PASSAGE SHOWN:
- - - -

Amazon disputed the union's assertion. "These claims are incorrect and misleading. Since opening our first Amazon Fresh store last year, we've created thousands of new grocery jobs with great compensation and benefits, including our $15 starting wage — more than twice the federal minimum wage," an Amazon spokesperson said in a statement.
The UFCW also said the expansion of Amazon's cashierless technology would discriminate against underbanked people and raise privacy concerns.
The UFCW issued the statement after news reports that Amazon has confirmed plans to open new grocery stores in the mid-Atlantic region, including in Washington, D.C.'s Logan Circle neighborhood and the city's suburbs of Chevy Chase, Maryland, and Franconia, Virginia. The retailer also confirmed it will open a grocery store in the Philadelphia suburb of Warrington, Pennsylvania. It did not specify the format of the stores, according to CNBC.
Amazon has been busy expanding its presence in the brick-and-mortar grocery space during the past year. It now operates 12 Fresh stores, which feature cashiers as well as the company's automated Dashcart grocery carts. Amazon also currently operates two automated Go Grocery stores, both in the Seattle area, in addition to several dozen Go convenience stores in Seattle, Chicago, San Francisco and New York.

- - - -

DATASET:
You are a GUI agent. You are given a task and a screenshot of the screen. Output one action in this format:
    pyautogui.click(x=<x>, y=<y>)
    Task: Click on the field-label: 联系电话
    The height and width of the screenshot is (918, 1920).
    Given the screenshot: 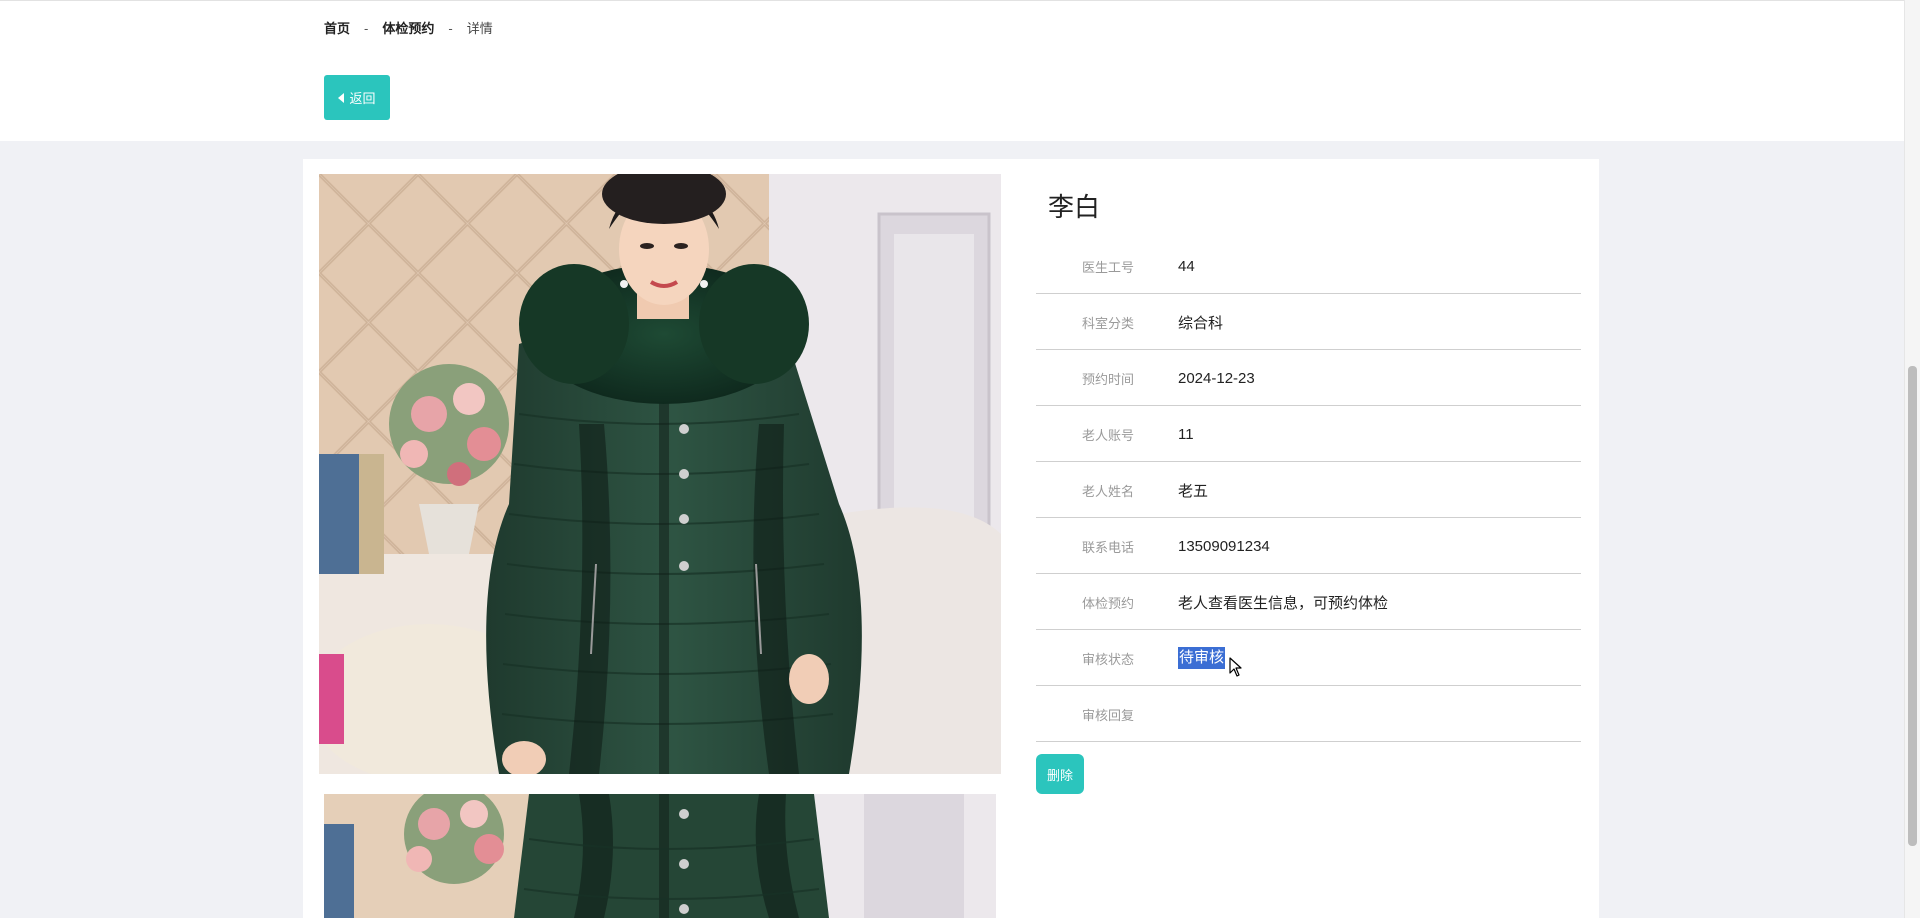 What is the action you would take?
    pyautogui.click(x=1108, y=547)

- - - -

TASK LIST:
[1] Retype the passage on Amazon's grocery expansion from "The UFCW also" up to and including "according to CNBC.".
[2] According to the passage on Amazon's grocery expansion, in which Philadelphia suburb will Amazon open a grocery store?

REPLIES:
[1]
The UFCW also said the expansion of Amazon's cashierless technology would discriminate against underbanked people and raise privacy concerns.
The UFCW issued the statement after news reports that Amazon has confirmed plans to open new grocery stores in the mid-Atlantic region, including in Washington, D.C.'s Logan Circle neighborhood and the city's suburbs of Chevy Chase, Maryland, and Franconia, Virginia. The retailer also confirmed it will open a grocery store in the Philadelphia suburb of Warrington, Pennsylvania. It did not specify the format of the stores, according to CNBC.

[2] Warrington, Pennsylvania